Contrasts across Caribbean countries in population density:
- Similar to global patterns, the Caribbean's approximately 44 million people are unevenly spread across the region.
- Mainland countries such as Guyana and Belize have low population densities of 4 and 16 people per square kilometre respectively.
- Other countries such as Barbados and Bermuda have high population densities of 667 and 1,184 people per square kilometre respectively.
- Population distribution (how people are geographically spread out) within countries is also varied.
- In countries such as Dominica and Guyana, forests, rugged terrain and rivers deter settlements in vast areas of the country, forcing people to occupy a relatively small geographic area of their total land space.
- Other countries such as Jamaica and Trinidad, people settled in areas near to mineral deposits where industries sprung up in the nineteenth and twentieth centuries. Yet other people moved to the towns to find work when agriculture declined.
- Most capital cities in the Caribbean were the sites of old colonial ports.
- People's cultural practices also play a role in deciding where they live. Fisher folk and their families would settle near to coastal areas. Some Amerindian tribes of Guyana as well as the Maroons of Jamaica prefer simple living in forested areas, away from cities.

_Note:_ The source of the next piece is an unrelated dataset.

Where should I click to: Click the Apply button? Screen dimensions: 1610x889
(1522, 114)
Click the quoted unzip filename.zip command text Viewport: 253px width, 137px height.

TASK: 1. Using the format above, draw a square in your note books and try to come up with as many factors as possible to explain why the population of Trinidad and Tobago is distributed in the way it is today.
2. Which factor do you think is the most important and which in your opinion is the least important factor that should decide where one lives and why?
2. Which factor do you think is the most important and which in your opinion is the least important factor that should decide where one lives and why?